Viaggio in versi tra il dolore e la speranza

LA STORIA. «Esploda il respiro che rimane» di Sole Fontanella, medico e poetessa, viene presentato in città il 4 aprile.

«Esploda il respiro che rimane» è il secondo libro di poesie di Sole Fontanella, edito dalla casa editrice bergamasca Ikonos, che verrà pubblicato il 4 aprile. Lo stesso giorno, alle ore 18, l’autrice lo presenterà al pubblico, dialogando con il giornalista e poeta Luca Barachetti alla libreria Incrocio Quarenghi di Bergamo (via Quarenghi, 32).

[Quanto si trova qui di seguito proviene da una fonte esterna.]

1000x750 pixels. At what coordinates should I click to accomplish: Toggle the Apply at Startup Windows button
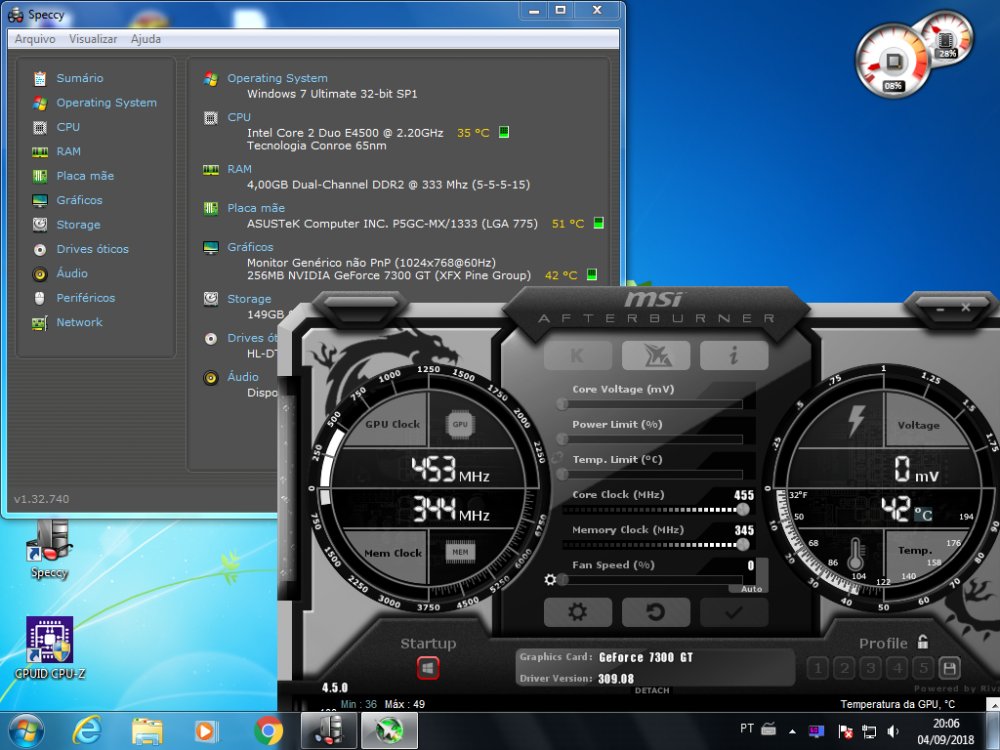428,667
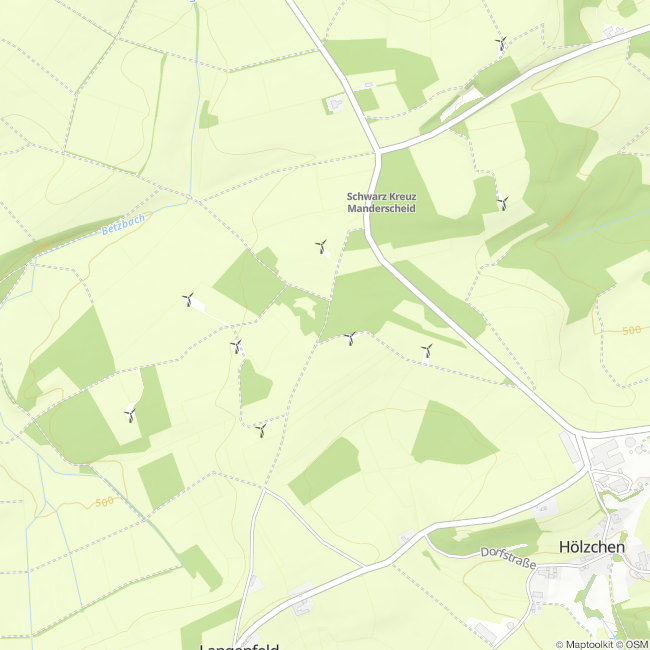Click the wind turbine closest to Betzbach label
Viewport: 650px width, 650px height.
click(188, 299)
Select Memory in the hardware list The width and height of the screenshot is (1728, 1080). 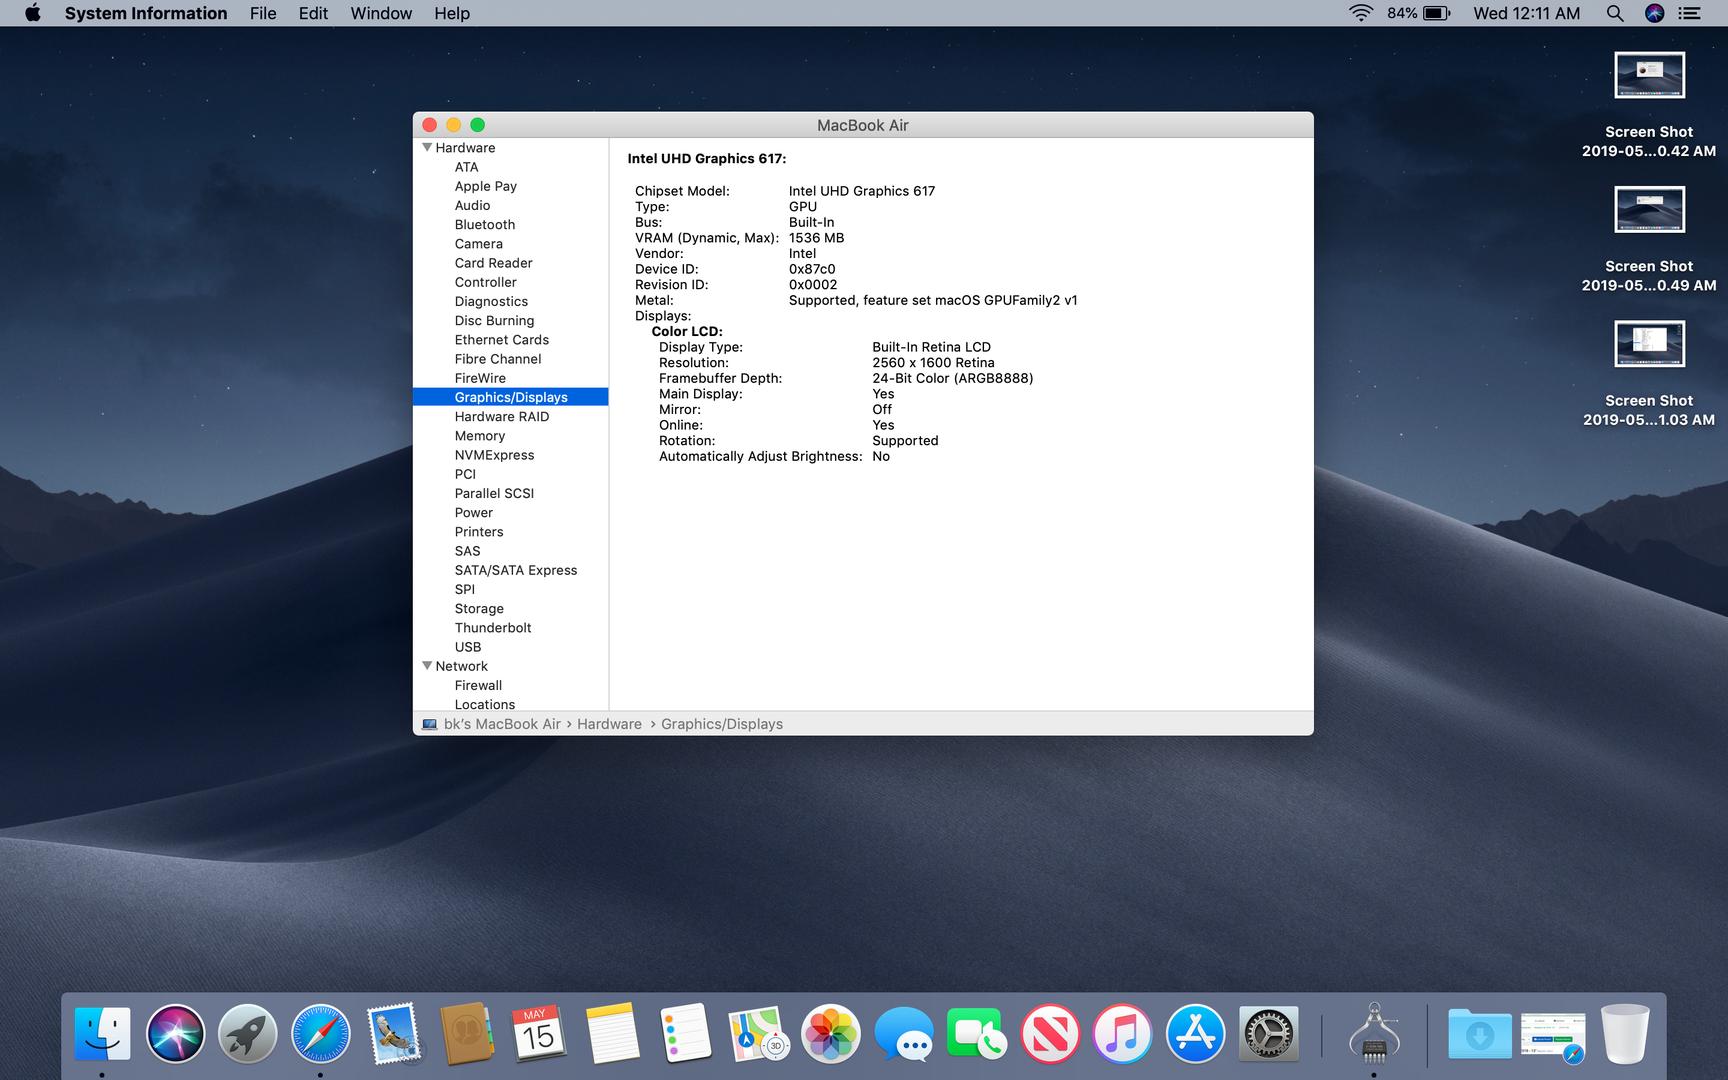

A sei anni dall’esordio «Outis - da qui nessuno se ne andrà», e dopo una lavorazione di tre anni, Fontanella – che lavora come medico di Pronto Soccorso all’Ospedale Papa Giovanni XXIII di Bergamo – torna con un libro suo sin dalla copertina (un quadro della stessa autrice); un volume dal titolo forte, musicale, che è programmatico quanto un’insegna affissa sopra una porta: un endecasillabo mancato per una sinalefe che lo fa decasillabo intercostale, come sono intercostali tante delle poesie del libro.

Seguendo un filo inevitabile, che attraversa tutta la storia della Letteratura, «Esploda il respiro che rimane» (Ikonos Editore) è un corpo a corpo con il dolore e la morte, visti e vissuti a causa della professione dell’autrice. Uno scontro fra malattia e coscienza, espresso in versi che portano (tragicamente, ma anche vitalisticamente) la morte nella vita, gettando la prima nella seconda: «Quel che vedo è un fiorire / nonostante / un grido prima di morire, finalmente / provo tutto / nel denso impatto / nel lutto / nella vita e il suo ricatto».

Pagina dopo pagina, il libro narra tra i versi di una crescita e una maturazione psicologica di fronte alla sofferenza, che non diventa abitudine o cinismo, ma incarnazione di tecnicismi che perdono la loro freddezza di numeri e tassonomie per addetti ai lavori e diventano carne viva, mescolandosi a forme liriche moderne con incisiva densità: «Che cosa succede? / Mi prende il dolore nel fianco, sgronda il mio sangue fuori dai vasi, attorno al surrene».

Dunque, l’osservazione – trafiggente e implacabile – non è solo quella clinica: diviene invece sguardo intenso sul deperimento dell’essere umano, presa d’atto di una condizione esistenziale che trabocca dalle pareti dell’ospedale e si fa status quotidiano, slancio cosmico, a cui viene contrapposta la vita, come una confessione franca e a suo modo dolce («Non voglio con te paradiso. Voglio una casa»), o come un fuoco che s’infiamma qua e là: «Vorrei vederti fuoco:/ rendici cenere, cancella ciò che resta / della nostra cosiddetta coscienza».

Nel suo muoversi palpitante e musicale, fra rime interne, magnetiche concrezioni lessicali – la Storia, «(acufene rimosso)» – e riferimenti decisivi (Anedda, Plath, Achmatova), «Esploda il respiro che rimane» è l’epifania di come consapevolezza e arte si possano interfacciare con la morte, evitando certa stanca retorica della memoria. Sole Fontanella incide le sue parole nell’angoscia della Fine, che i recenti fatti di cronaca ci hanno fatto provare (ma nel libro non compare mai la parola «covid»), e lo fa dentro il (nostro) tempo. Che è flusso maestoso (frequente la parola «era» o «ere») ma anche sintomo della nostra caducità («Ed un’era, come suole, / si concluse»). In fondo, se la poesia serve ancora a qualcosa, è a questo che serve: a rimisurare la nostra vita pagina dopo pagina, a rifondarne il respiro nel ritmo dei versi e tenere stretto giorno dopo giorno ciò che (sempre meno) rimane.